The Canada Revenue Agency is about to open the Canada Recovery Benefit (CRB) application. The government promises more details on that on October 12.
The program intends to support employed or self-employed Canadians who are affected by COVID-19 but cannot get Employment Insurance (EI) benefits.
The CRB is a $1,000 payment every two weeks. However, this amount has a $100 tax withheld, so eligible CRB applicants actually get $900. If the COVID-19 impacts continue, you’ll need to reapply again for up to 13 eligible periods, equating to 26 weeks or half a year of coverage.
The government will reassess and update benefits as needed to cater to the changing COVID-19 situation. In the meantime, you can help yourself to fill in at least some of the income that you lost if you have some spare savings on the side.
Get passive income every month from real estate
For example, you can look into becoming a passive landlord. That is, you can collect rent without having to do anything! Simply seek real estate investment trusts (REITs) that can sustain their monthly payments. These REITs are managed by professional management teams.
Right now, I own shares in H&R REIT (TSX:HR.UN) and NorthWest Healthcare Properties REIT (TSX:NWH.UN) and receive safe monthly dividends from them. Both offer yields of roughly 6.8%, which is three times the five-year GIC rate. I chose a five-year period as a comparison because a good stock investment should turn green within three to five years aside from being hit by a market crash.
In other words, for the added risks that you’re taking with these REITs over low-risk GICs, you get much greater income immediately and later on should also enjoy meaningful price appreciation.

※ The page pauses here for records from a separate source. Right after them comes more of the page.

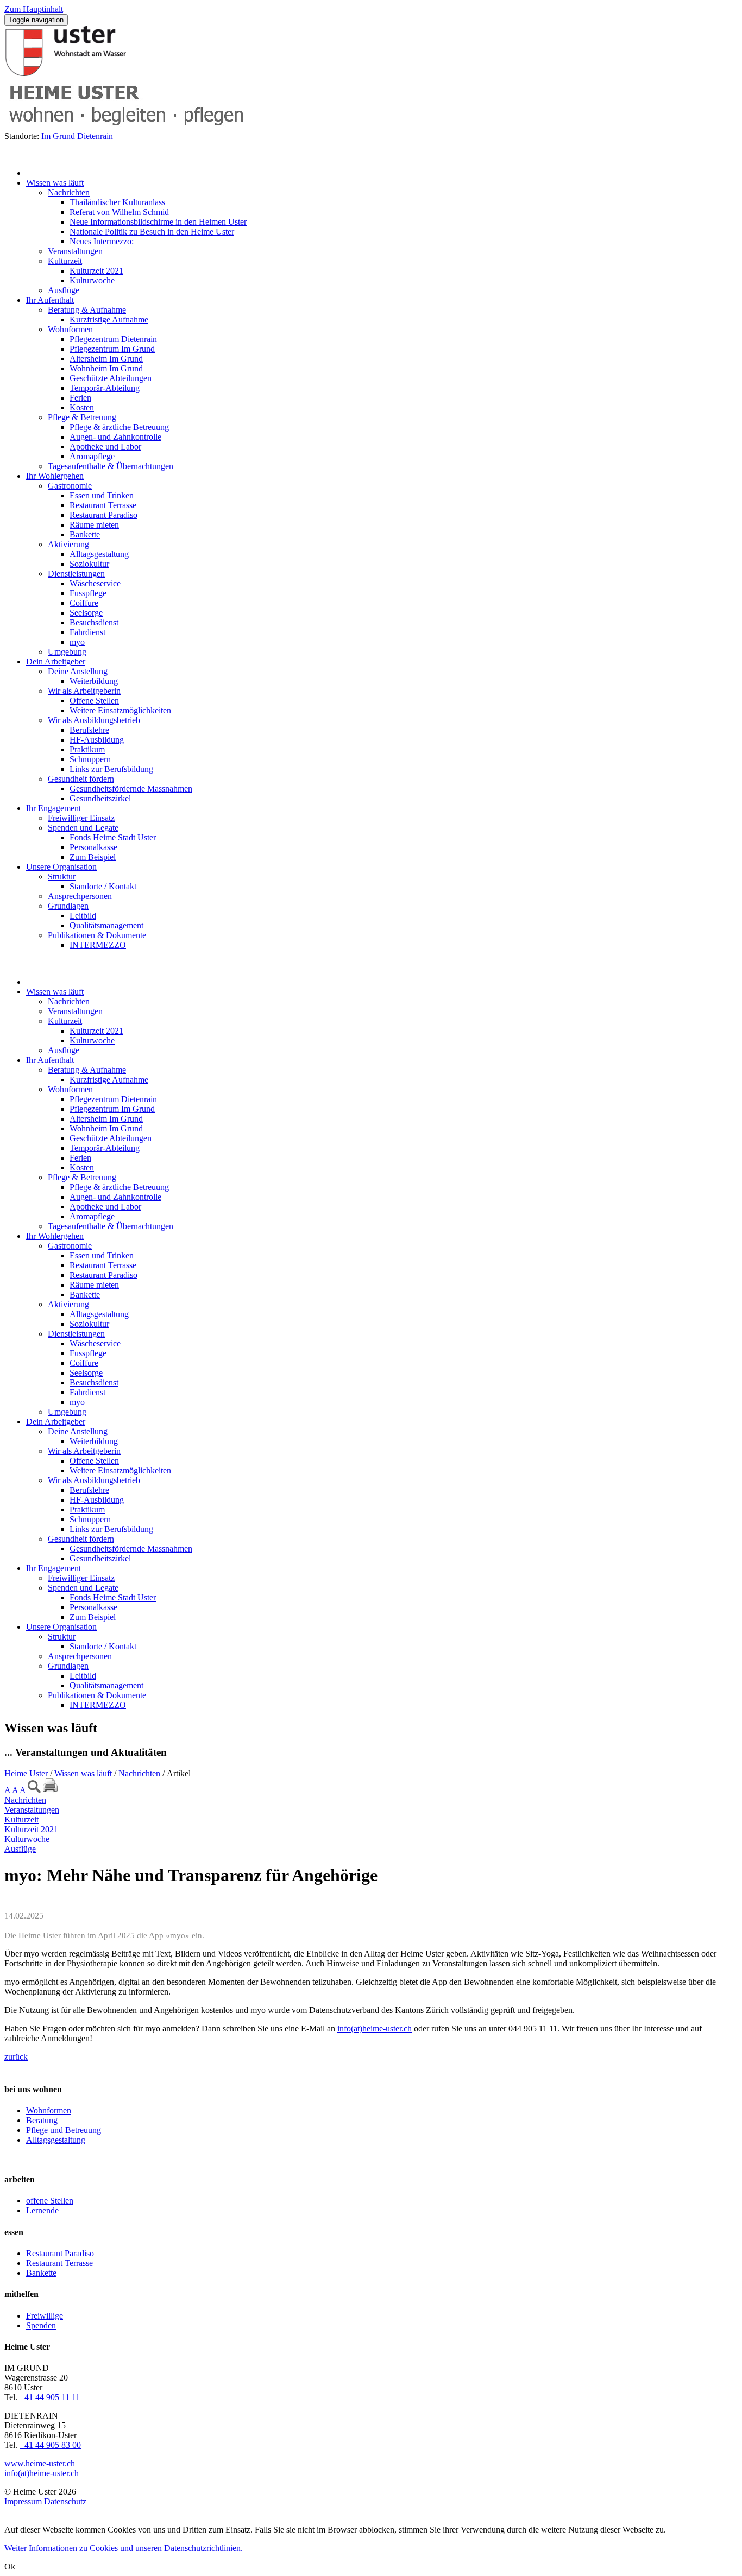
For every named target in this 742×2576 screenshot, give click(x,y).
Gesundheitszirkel (100, 798)
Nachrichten (69, 192)
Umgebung (67, 651)
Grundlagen (68, 905)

GICs are low risk in the sense that your principal is safe. However, they could be risky in that inflation makes money worth less. So, on the surface, GIC holders are getting a 2% interest rate but in reality, they may be just maintaining their purchasing power.
Safety of the REIT’s dividend
H&R REIT’s second-quarter funds from operations (FFO) payout ratio was 60.4%. However, since the diversified REIT cut its cash distribution by 50% in May, there’s a good chance the payout ratio will improve as the economy improves from re-openings.
In fact, with rent collections of 87% or higher from April to August thanks to resilient office, residential, and industrial assets, it’s probable that H&R REIT will improve its cash distribution to near pre-pandemic levels in a few years.
NorthWest Healthcare Properties REIT is a defensive REIT with a weighted average lease expiry (WALE) of about 14 years, underpinned by its international healthcare properties portfolio of hospital and healthcare facilities that have a WALE of about 20 years.
Its essential property portfolio has maintained a high occupancy of about 97%. Three key factors contribute to the stability of its cash flow: 75% of its rents are indexed to inflation, which provides organic growth. Second, more than 80% of its tenants have government support. Third, the company is growing its fee-bearing assets under management, which increased to $8.4 billion recently.
The stable cash flow combined with a normalized payout ratio of 87% should allow the healthcare REIT to keep its dividend safe.
The Foolish takeaway
The CRB is essentially a CERB extension to help Canadians through this pandemic. If you have any excess savings today, consider boosting your passive income through REITs that pay shareholders monthly cash distributions.
When you start getting a full income again, don’t forget to continue saving and investing regularly to continue growing your income stream to help you through tough times.